Source: Progress in Nutrition Published:2019


Abstract

Background: Some evidence showed that dietary diversity score (DDS), a diet quality index, was not always related to healthy outcomes. It seems that DDS to energy density ratio (DDS/ED) can overcome limitations of DDS. The aim of current study was to assess the association between either dietary DDS or DDS/ED and nutrient intake, anthropometric and biochemical measures in subjects with chronic kidney disease (CKD). Methods: Two hundred seventy patients with CKD were randomly selected for this cross-sectional study. Dietary intakes were assessed using a 168-item semi quantitative food frequency questionnaire. Moreover, anthropometric indices, lipid profile, blood urea nitrogen (BUN) and high sensitivity C-reactive protein were measured. Results: Body mass index (BMI) had a significant negative trend across quartiles of DDS and DDS/ED. Also, a negative trend for waist circumference was observed across quartiles of DDS/ED. Although the trends of selenium (P<0.01) and niacin (P=0.03) were significant across the quartiles of DDS, higher nutrient adequacy ratios for all important nutrients were observed among those in the top quartile of DDS/ED compared to the lowest quartile.
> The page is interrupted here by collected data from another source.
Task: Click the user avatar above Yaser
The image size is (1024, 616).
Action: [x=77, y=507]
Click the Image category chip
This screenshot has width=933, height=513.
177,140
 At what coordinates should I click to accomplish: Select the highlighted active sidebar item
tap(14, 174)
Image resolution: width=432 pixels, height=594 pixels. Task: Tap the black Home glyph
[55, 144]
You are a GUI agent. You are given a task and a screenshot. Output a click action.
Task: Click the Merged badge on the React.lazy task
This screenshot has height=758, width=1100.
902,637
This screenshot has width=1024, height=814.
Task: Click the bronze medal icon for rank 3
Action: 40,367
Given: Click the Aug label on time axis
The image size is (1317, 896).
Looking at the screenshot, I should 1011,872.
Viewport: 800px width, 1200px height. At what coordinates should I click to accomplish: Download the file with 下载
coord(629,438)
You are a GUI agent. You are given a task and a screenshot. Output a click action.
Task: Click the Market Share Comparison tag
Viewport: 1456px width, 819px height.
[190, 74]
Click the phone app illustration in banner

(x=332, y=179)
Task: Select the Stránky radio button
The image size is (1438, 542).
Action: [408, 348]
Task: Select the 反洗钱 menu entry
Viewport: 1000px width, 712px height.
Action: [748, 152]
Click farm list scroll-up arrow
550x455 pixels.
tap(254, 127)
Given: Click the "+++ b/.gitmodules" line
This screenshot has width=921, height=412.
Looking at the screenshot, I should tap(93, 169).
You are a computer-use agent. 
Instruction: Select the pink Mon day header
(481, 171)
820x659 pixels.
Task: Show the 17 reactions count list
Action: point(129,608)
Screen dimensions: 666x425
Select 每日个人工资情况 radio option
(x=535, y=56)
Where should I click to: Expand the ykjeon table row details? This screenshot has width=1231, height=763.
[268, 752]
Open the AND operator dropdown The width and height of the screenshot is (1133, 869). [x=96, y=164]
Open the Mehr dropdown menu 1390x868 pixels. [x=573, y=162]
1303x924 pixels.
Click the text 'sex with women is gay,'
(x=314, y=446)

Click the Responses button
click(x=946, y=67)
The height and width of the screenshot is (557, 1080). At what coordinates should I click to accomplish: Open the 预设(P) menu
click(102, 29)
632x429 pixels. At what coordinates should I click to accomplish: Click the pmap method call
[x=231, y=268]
We observed a significant trend of mean adequacy ratio just across quartiles of DDS/ED. Compared with the top quartile of DDS/ED (not DDS), the risk of overweight/obesity in the lowest quartiles was higher in adjusted model (P<0.001). The trend of the risk of elevated lipid profiles, BUN and hs-CRP across quartiles of DDS/ED and quartiles of DDS was not significant. Conclusion: Our results showed that DDS/ED corrected the failure of DDS in relation to risk of obesity. Moreover, it was observed that DDS/ED was better indicator of nutrient intake in comparison with DDS among patients with CKD. It is suggested that future studies use DDS/ED instead of DDS. Also, in clinical practice, dietitians should emphasize on diversity in low energy-dense food groups. © Mattioli 1885.